The outside temperature right now is 16 degrees and the wind chill is about zero. But does that bother me?? You’re danged right, it does. 🙂 But not to worry as in a few days it will be back to our normal sixties weather. I just decided that now is a good time to stay inside and get other stuff done. Like writing another post.
However, I had a difficulty deciding what to write about, so I opted to just show some more of my older images. Today those photos are of the Summer Tanager. I took these pics nearly three years ago with my old Canon 40D. I think that I had just acquired my Canon 500 f4 IS lens.
For a brief description of the Summer Tanager (Piranga rubra), I will refer to my bird guides. The Sibley’s Guide to Birds, describes it to have redish or greenish flight feathers. Found in mixed woods, near water. Found in the Concho Valley from April to October. What I like about this species is the diverse color. The male is mostly red, the female is mostly yellow, and the juvenile is logically a mix of the two.
Wikipedia, the free encyclopedia, offers this information on the species. The Summer Tanager, Piranga rubra, is a medium-sized American songbird. Formerly placed in the tanager family (Thraupidae), it and other members of its genus are now classified in the cardinal family (Cardinalidae). The species’s plumage and vocalizations are similar to other members of the cardinal family.
Their breeding habitat is open wooded areas, especially with oaks, across the southern United States. These birds migrate to Mexico, Central America and northern South America. This tanager is an extremely rare vagrant to western Europe.
Adults have stout pointed bills. Adult males are rose red and similar in appearance to the Hepatic Tanager, although the latter has a dark bill; females are orangish on the underparts and olive on top, with olive-brown wings and tail.
These birds are often out of sight, foraging high in trees, sometimes flying out to catch insects in flight. They mainly eat insects, especially bees and wasps, and berries. Fruit of Cymbopetalum mayanum (Annonaceae) are an especially well-liked food in their winter quarters, and birds will forage in human-altered habitat. Consequently, these trees can be planted to entice them to residential areas, and they may well be attracted to bird feeders. Summer Tanagers build a cup nest on a horizontal tree branch.
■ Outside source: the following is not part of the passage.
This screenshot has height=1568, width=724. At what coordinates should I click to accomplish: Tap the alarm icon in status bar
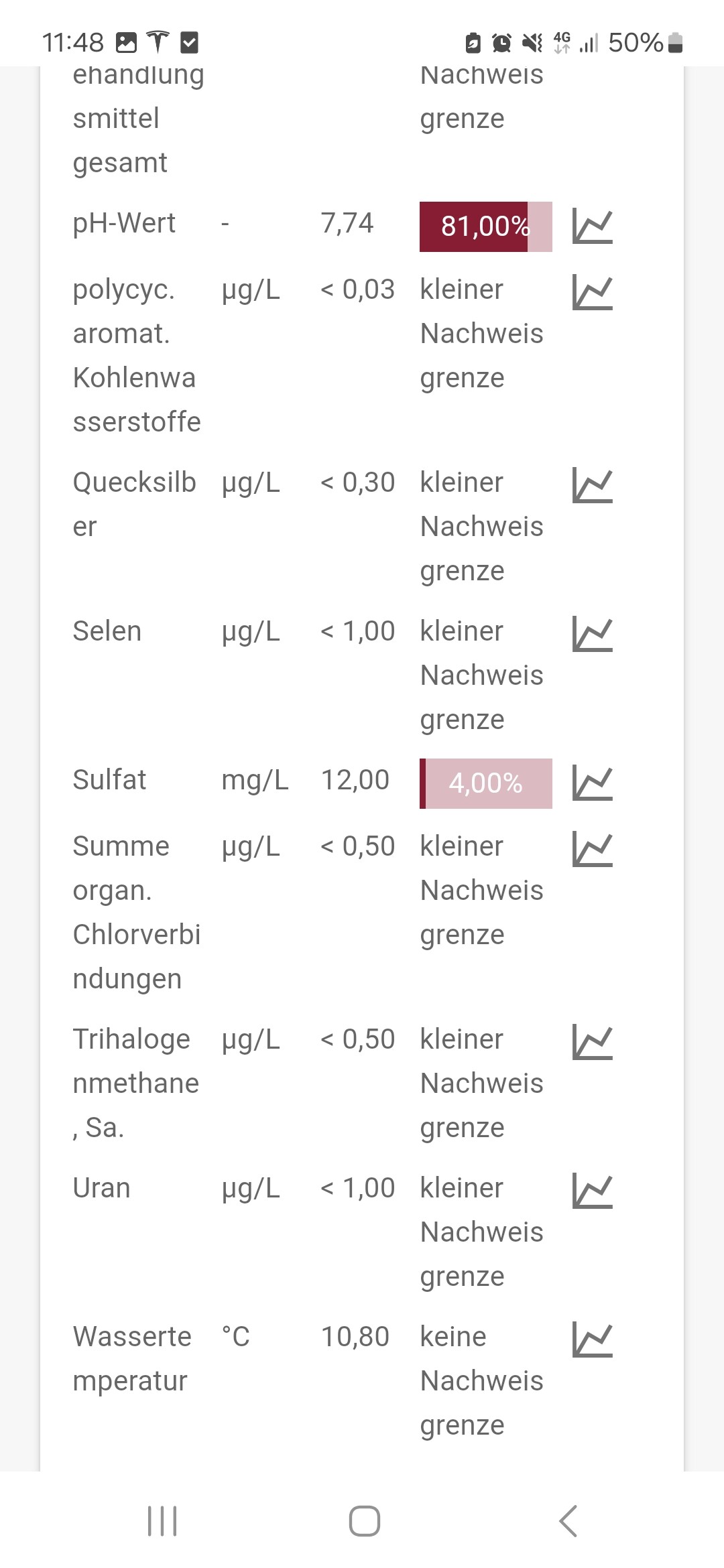[x=501, y=44]
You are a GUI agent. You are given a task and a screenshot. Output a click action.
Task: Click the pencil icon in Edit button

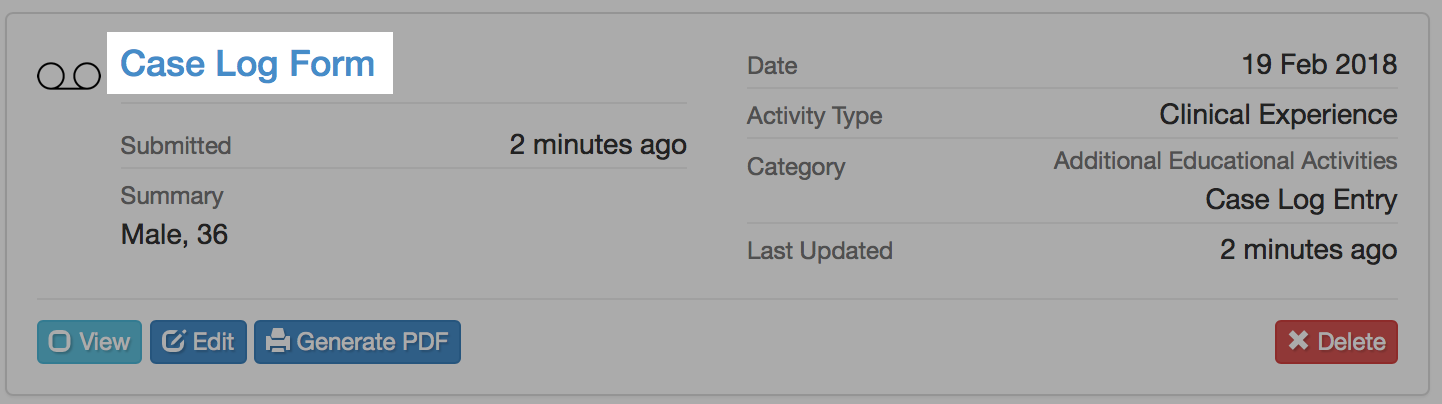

The Summer Tanager has an American Robin-like song, similar enough that novices sometimes mistake this bird for that species. The song consists of melodic units, repeated in a constant stream. The Summer Tanager’s song, however, is much more monotonous than that of T. migratorius, often consisting of as few as 3 or 4 distinct units. It is clearer and less nasal than the song of the Scarlet Tanager.
The Summer Tanager also has a sharp, agitated-sounded call pi-tuk or pik-i-tuk-i-tuk.